We live with constant racket, but we have forgotten how to listen. And yet the part of our brain that is given over to sound—what Ms. Kraus calls the“hearing brain” or “sound mind”—is far bigger and more complex than any of our other sensory equipment. Hearing influences how we feel, how we see, how we move, how we think. It makes us who we are.

“At some point deep in our evolutionary past,” Ms. Kraus explains, natural selection gave us the ability to sense pressure changes with our ears. We developed body parts that “turn the air movement caused by a vibrating guitar string or a spoken word” into something meaningful. Both our ability to move and our ability to hear were developed from similar sources: The deep thrum in our chests when we hear a drumbeat, the innate desire to move to a rhythmic tempo—these echo our earliest development. Sound is motion.

The way by which we convert sound waves into electrical brain signals is indeed unusual: Within the inner ear are tiny hairs in a fluid; when external vibrations enter the ear canal, they agitate the fluid and cause the hair cells to bob up and down. Microscopic projections that perch on top bump and bend, causing porelike channels to open. Chemicals rush into the cells, creating electrical signals that the auditory nerve carry to the brain. Ms. Kraus’s descriptions of the process are rich in metaphorical imagery, giving us the sense that an ear is a cathedral with walls, roof and floor, with fountains of living (electrical) water.
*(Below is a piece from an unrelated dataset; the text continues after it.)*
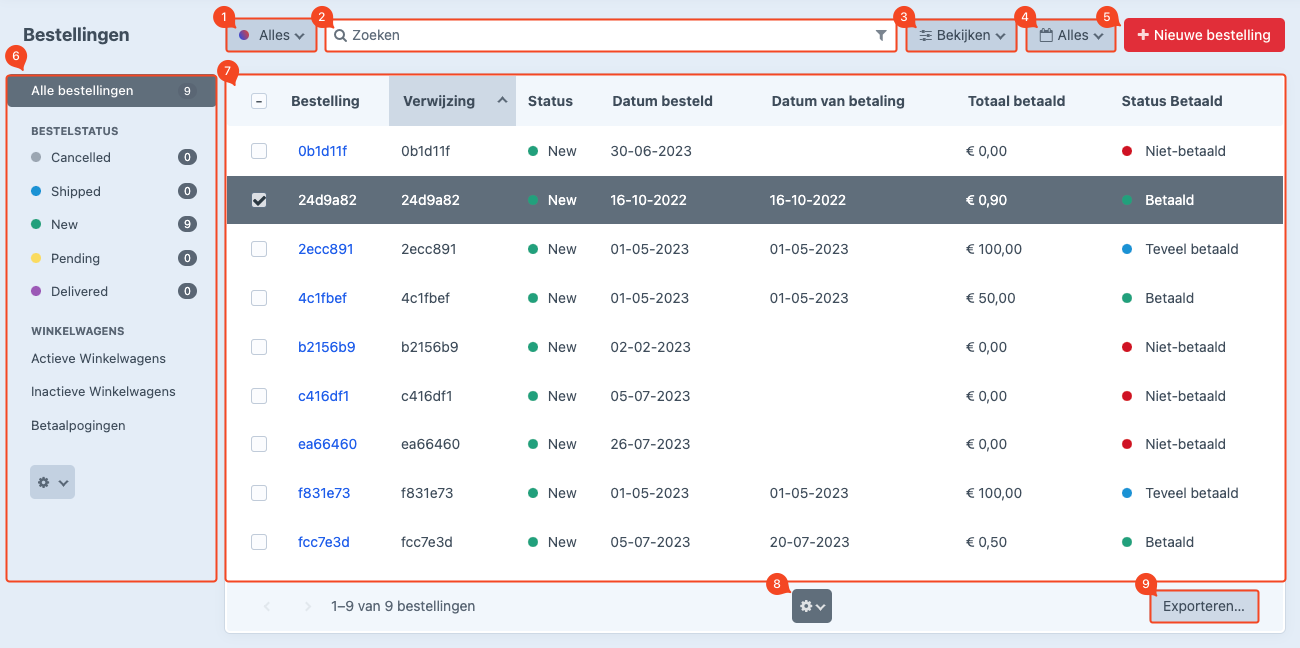
Task: Open the gear settings menu in sidebar
Action: pyautogui.click(x=52, y=482)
But while the science is clear, there remains a magical, awe-inspiring sense of wonder that somehow timing, timbre and pitch can become conversation, lyric and song.
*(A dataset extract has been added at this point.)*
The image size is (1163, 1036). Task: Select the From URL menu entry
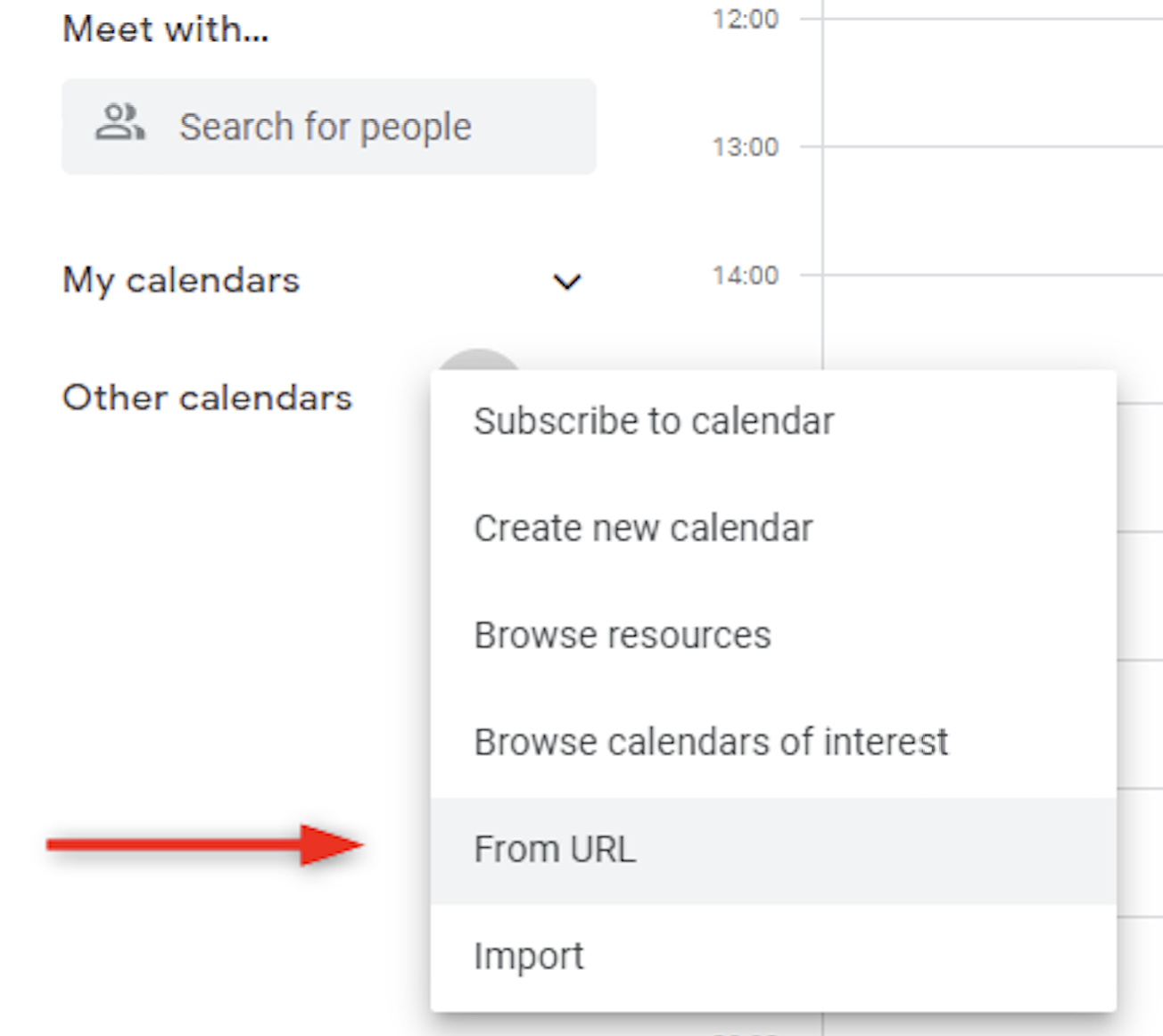pos(555,850)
Our comprehension of sound also works in the opposite direction, explains Ms. Kraus: not only from ear to brain, but from brain to ear. A few years ago, a meme on the internet featured someone pronouncing a word. Simple—except no one could agree on the word: It depended on your context. How could this be? Ms. Kraus describes a similar experiment wherein an audio “ba” sound is paired with a video of someone expressing a “fa” sound. Close your eyes, and you hear “ba.” Watch the person in the video, and you hear “fa.” What your brain tells you—in this case, from the sense of sight—influences what you hear. To use another of Ms. Kraus’s examples: During one of her classes she often plays a recording of a sentence that has been so distorted that it sounds like “Darth Vader with a toothache doing a Cookie Monster impersonation during a thunderstorm.” Her students will find the recording incomprehensible—that is, until she plays a clear version of the sentence. “When I play the garbled one again, lightbulbs go off all over the lecture hall. Suddenly that garbled mess is completely understandable to every student. Everyone is amazed at how obvious (in retrospect) the garbled sentence was and can’t believe it was ever challenging. What we know has an enormous influence on what we hear.”